**DOCUMENT SEGMENT**.
* * *

Wan 2.2 VAE — MLX port

First MLX port of the Wan 2.2 video VAE. Runs natively on Apple Silicon via MLX.

This is the VAE component used by bytedance-research/Lance (their unified multimodal model) and originally trained by the Alibaba Wan team. Useful as a standalone for any Wan-family model or for building MLX-native video diffusion pipelines on Apple Silicon.

What it is

A 3D causal video VAE:

Property Value
Latent channels (z_dim) 48
Spatial downsample 16×
Temporal downsample 4×
Input patchify 2×
Encoder/decoder stages 4 with dim_mult=[1, 2, 4, 4]
Layout NTHWC (MLX native)
Size 2.82 GB (float32, 196 tensors)

Encoder: (B, T, H, W, 3) RGB in [-1, 1] → (B, T', H', W', 48) latent. Decoder: latent → reconstructed RGB clamped to [-1, 1].

Validation

Single-image reconstruction PSNR vs the original PT checkpoint on a structured sinusoid test pattern: 37.99 dB (target ≥ 25 dB for parity).

Latent: shape=(1, 1, 4, 4, 48)  mean=-0.070  std=0.699
Recon : shape=(1, 1, 64, 64, 3)  range=[-0.717, 0.735]
PSNR(input, recon) = 37.99 dB

Status — v0.1.0

  • Image mode (T=1): working, validated at 37.99 dB PSNR
  • Video streaming-cache mode (T>1): ✅ working — chunked encode/decode with per-conv feat_cache matching the PyTorch reference. Verified at T=5 (36.17 dB overall) and T=9 (35.62 dB overall) on synthetic moving sinusoid video.

Encode pattern: first chunk is frame 0 (1 frame), then chunks of 4. T input frames → T_lat = 1 + (T-1)//4 latent frames.

Decode pattern: one latent frame at a time, expanded to 4 output frames per latent frame after the first (which is 1 frame). T_lat latent frames → T = (T_lat - 1) × 4 + 1 output frames.

Usage

Requires mlx >= 0.29, numpy, and einops (used internally for tensor rearrangement).

pip install mlx numpy einops

Verified on M3 Ultra and M4 Studio — bit-identical reconstruction (zero diff) across both. Deterministic: same input → same output on repeat runs.

Performance (M3 Ultra, steady-state)

* * *

**GIVEN RECORDS**.
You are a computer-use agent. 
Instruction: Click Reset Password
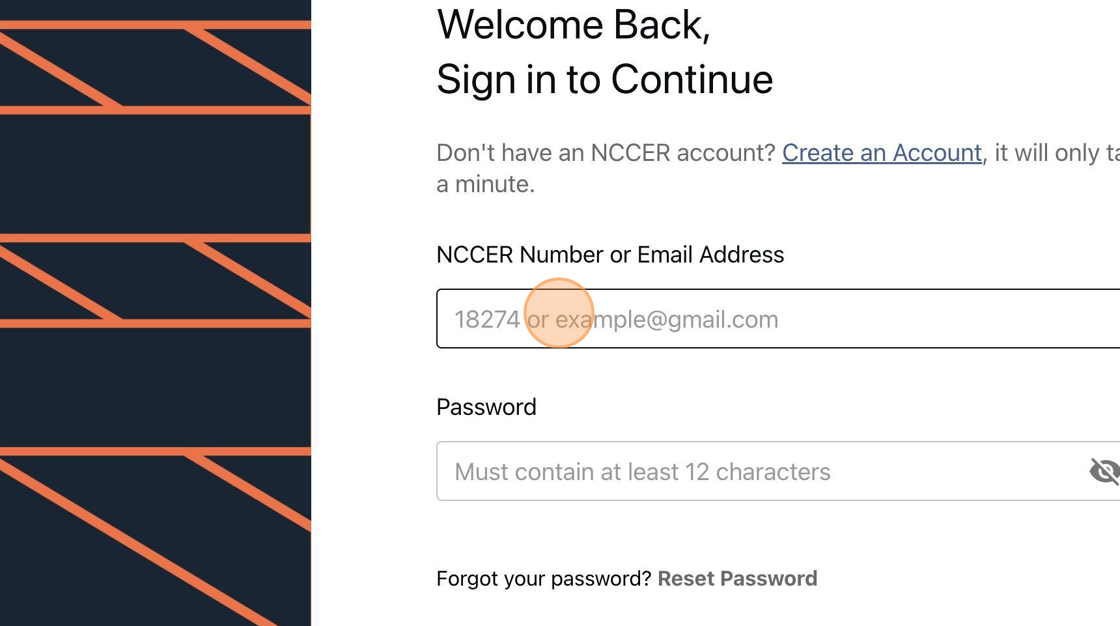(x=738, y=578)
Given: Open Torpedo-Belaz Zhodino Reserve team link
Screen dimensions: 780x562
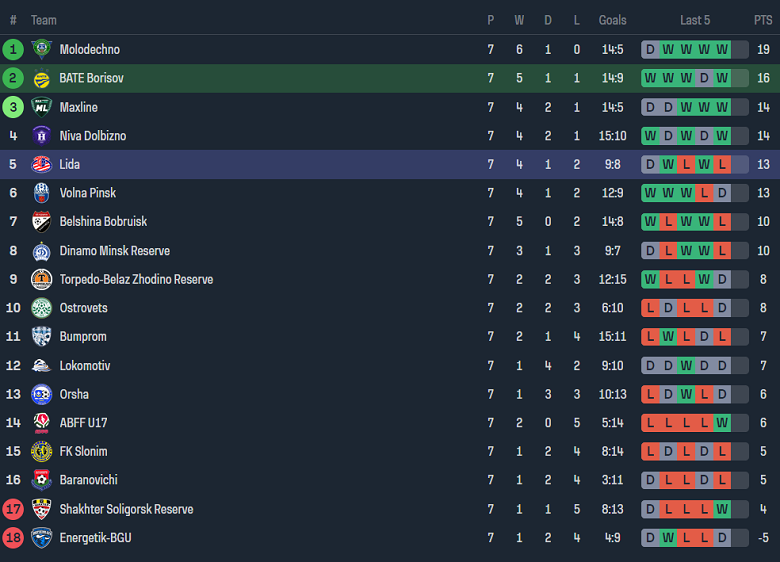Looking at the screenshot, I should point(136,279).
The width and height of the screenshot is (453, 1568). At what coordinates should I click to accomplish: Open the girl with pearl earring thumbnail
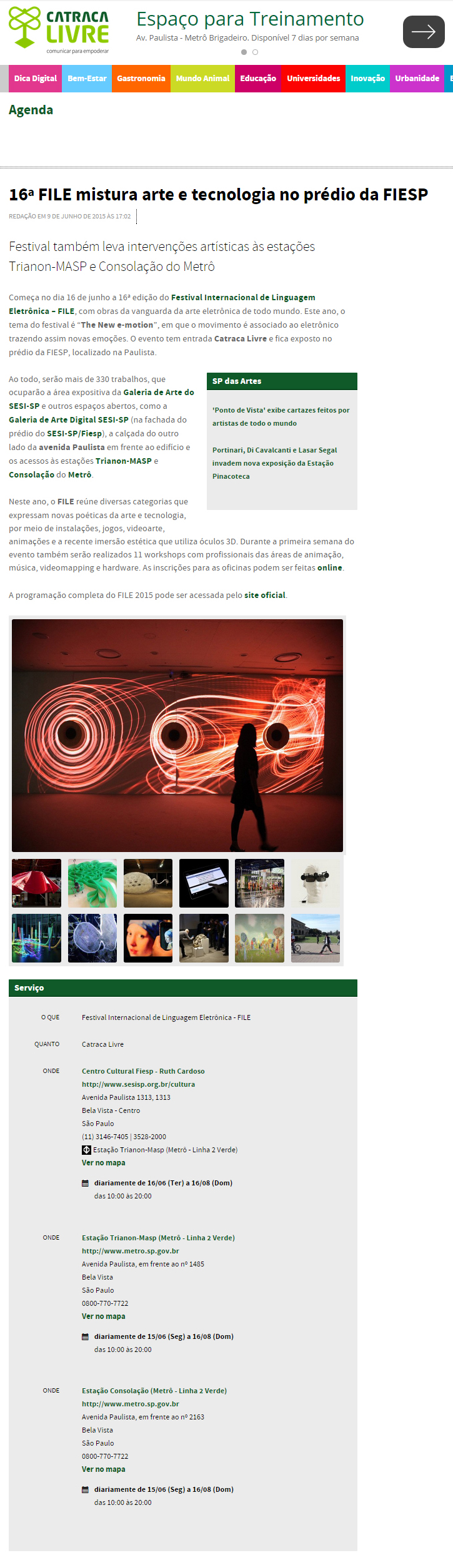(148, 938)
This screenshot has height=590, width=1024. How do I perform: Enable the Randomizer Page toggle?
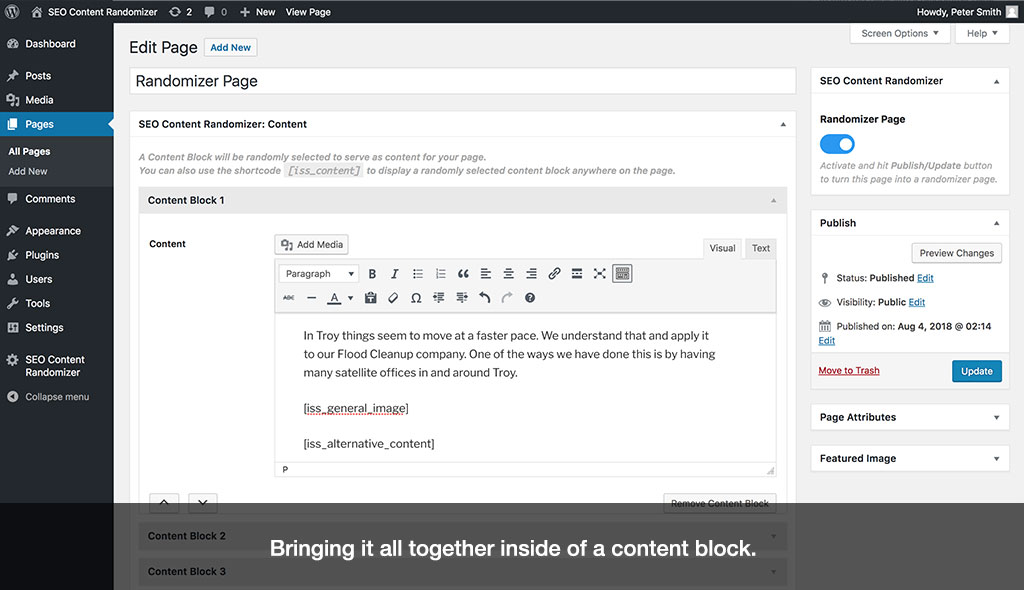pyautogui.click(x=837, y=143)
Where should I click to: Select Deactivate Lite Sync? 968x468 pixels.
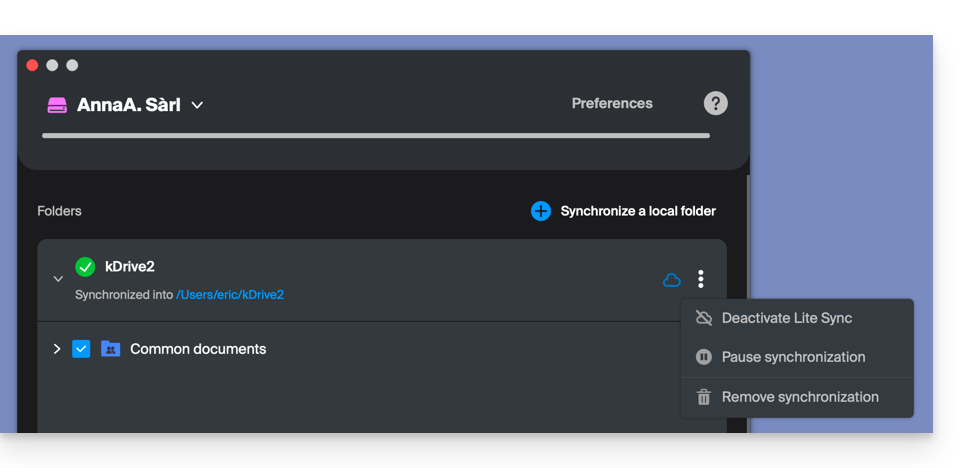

* * *

**TASK SET**.
(a) Answer these questions about the Wan 2.2 VAE page, each on its own line:
(i) How many latent channels does the VAE have?
(ii) What overall PSNR was reported for video mode at T=9?
(iii) Which packages does the page list as requirements?
(b) For each statement below, say whether the Wan 2.2 VAE page supports it, and quote the words that settle it.
(i) Reconstruction was bit-identical on the M3 Ultra and the M4 Studio.
(ii) The decoder handles four latent frames at a time.
(iii) The weights are stored in float16.
(c) Please rewrite the passage of the Wan 2.2 VAE page that starts with "This is the" and continues through "NTHWC (MLX native)", changing "standalone" to "separate module".

**ANSWERS TO EACH TASK**.
(a)
(i) 48
(ii) 35.62 dB
(iii) mlx >= 0.29, numpy, and einops

(b)
(i) Yes: "Verified on M3 Ultra and M4 Studio — bit-identical reconstruction (zero diff) across both."
(ii) No: "Decode pattern: one latent frame at a time"
(iii) No: "Size 2.82 GB (float32, 196 tensors)"

(c)
This is the VAE component used by bytedance-research/Lance (their unified multimodal model) and originally trained by the Alibaba Wan team. Useful as a separate module for any Wan-family model or for building MLX-native video diffusion pipelines on Apple Silicon.

What it is

A 3D causal video VAE:

Property Value
Latent channels (z_dim) 48
Spatial downsample 16×
Temporal downsample 4×
Input patchify 2×
Encoder/decoder stages 4 with dim_mult=[1, 2, 4, 4]
Layout NTHWC (MLX native)